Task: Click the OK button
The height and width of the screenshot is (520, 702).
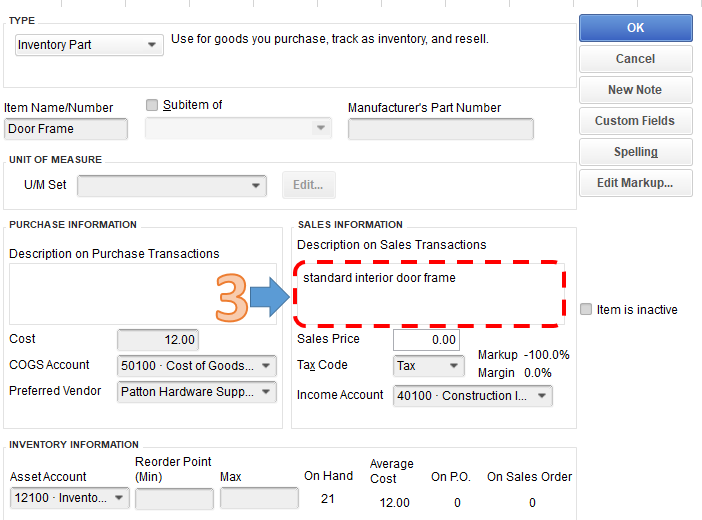Action: click(636, 28)
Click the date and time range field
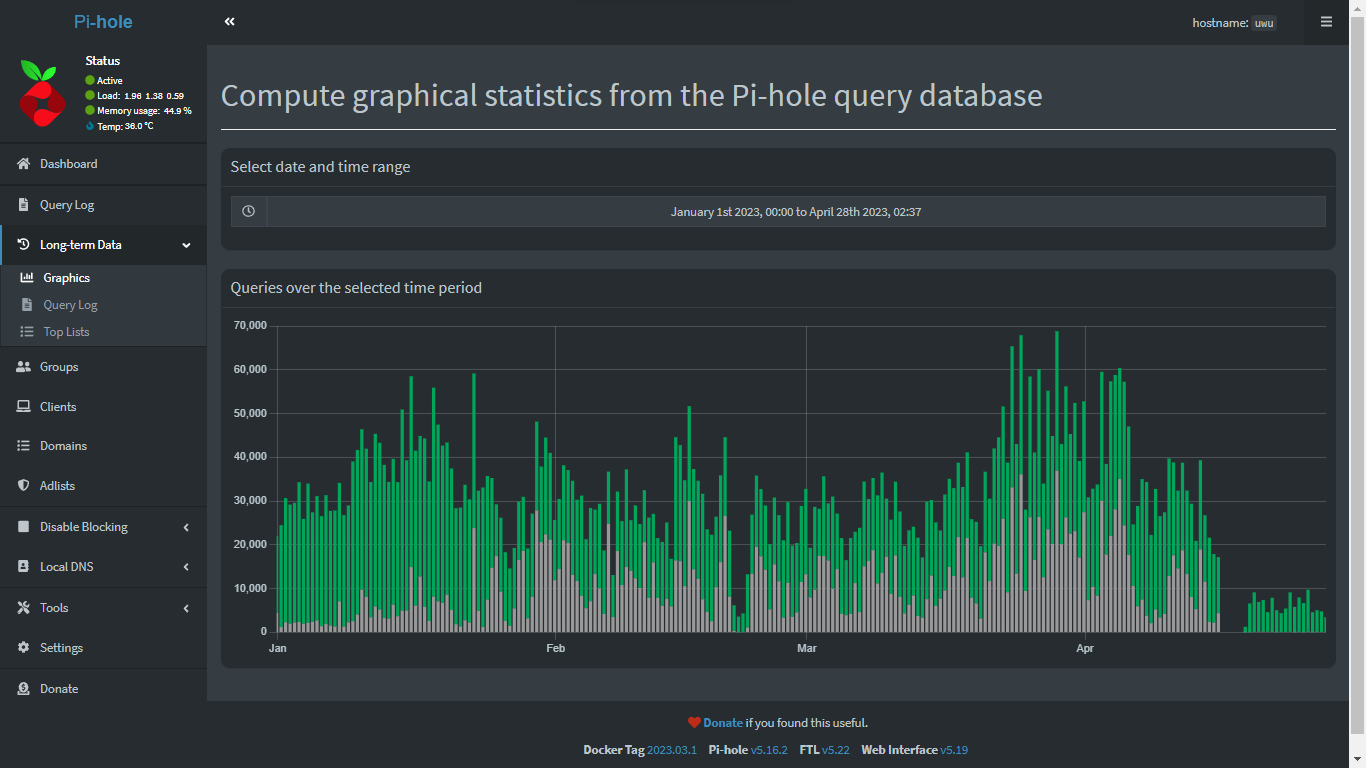1366x768 pixels. tap(795, 212)
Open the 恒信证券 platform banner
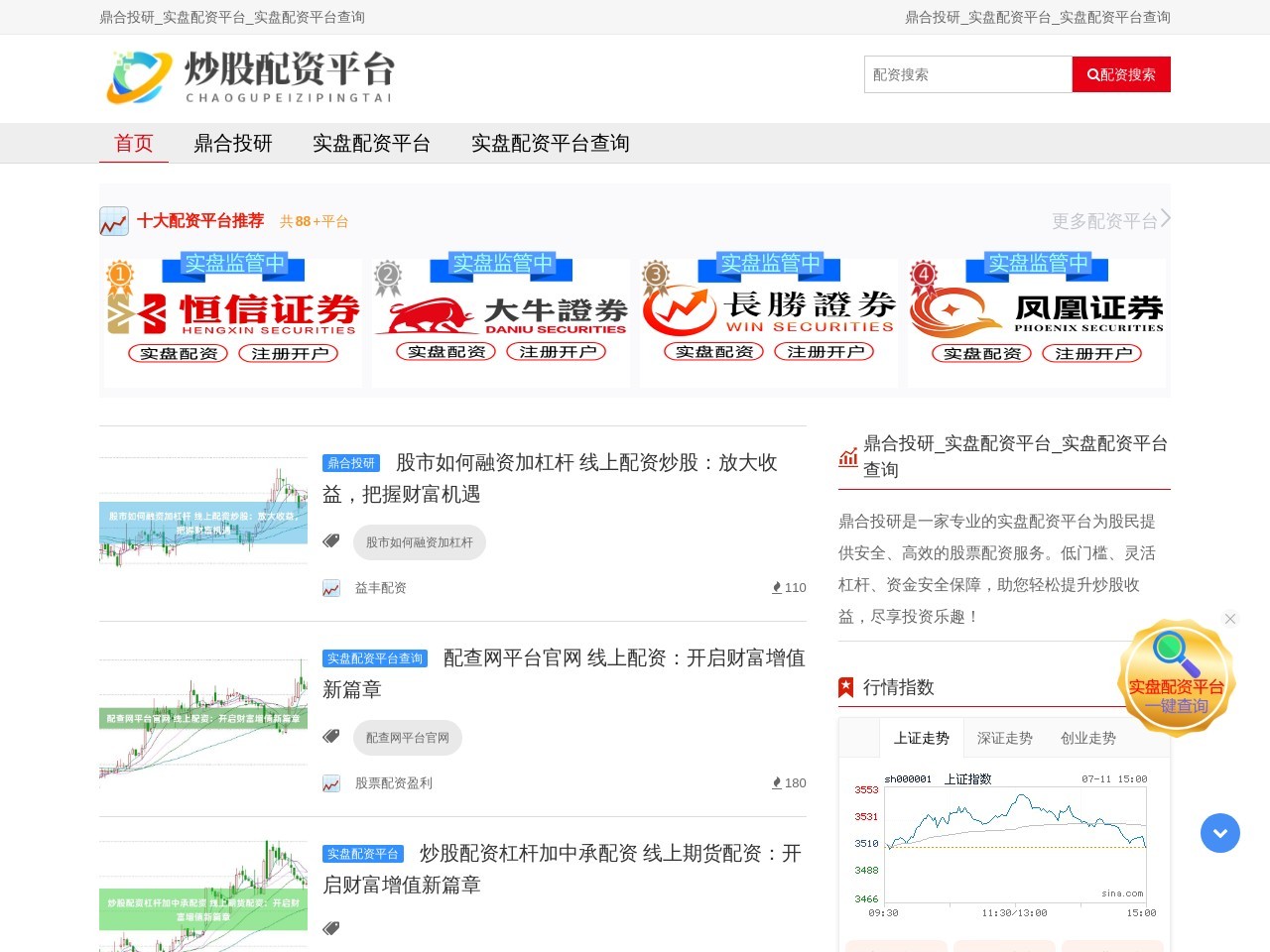The image size is (1270, 952). [233, 311]
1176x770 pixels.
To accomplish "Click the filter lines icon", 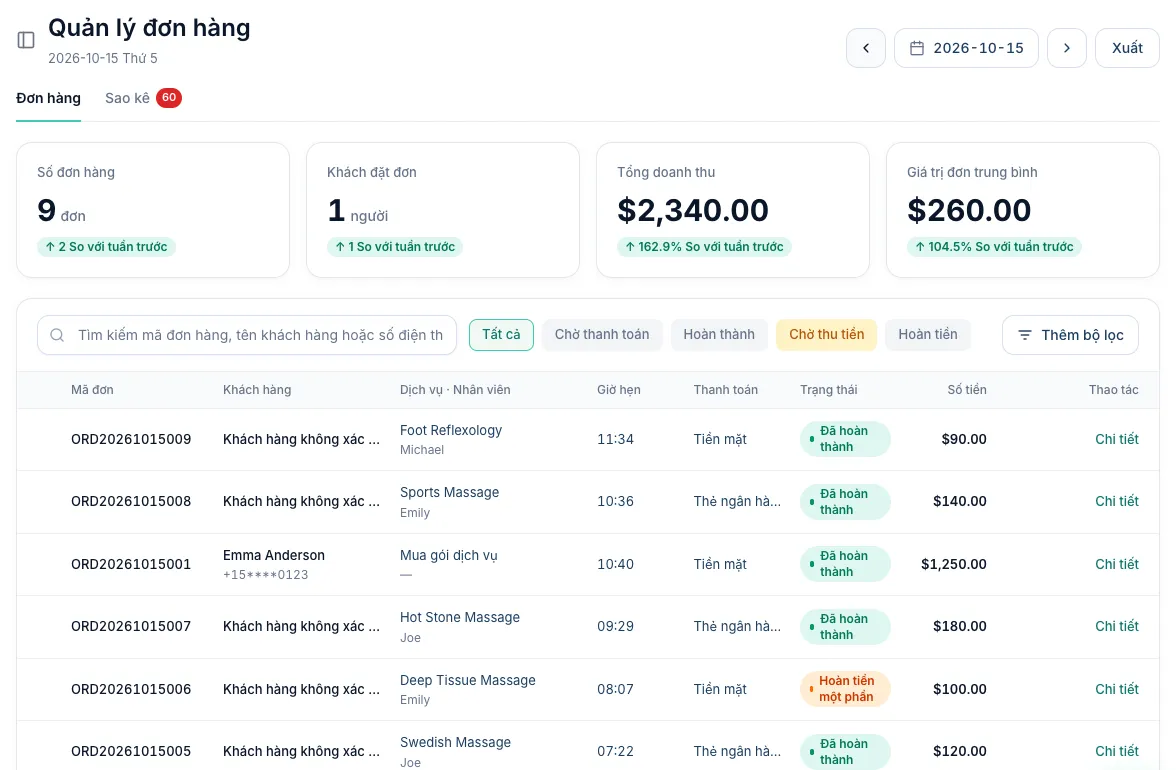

_PROBLEM DESCRIPTION:_ Rewrite all the lines above, replacing "button" with "control" and changing nothing else. Leave the pictures out.

_RESULT FOR THIS TASK:_
Task: Click the OK control
The height and width of the screenshot is (520, 702).
Action: click(636, 28)
Click the date and time range field
1366x768 pixels. tap(795, 212)
Open the 恒信证券 platform banner
The image size is (1270, 952). [233, 311]
1176x770 pixels.
To accomplish "Click the filter lines icon", 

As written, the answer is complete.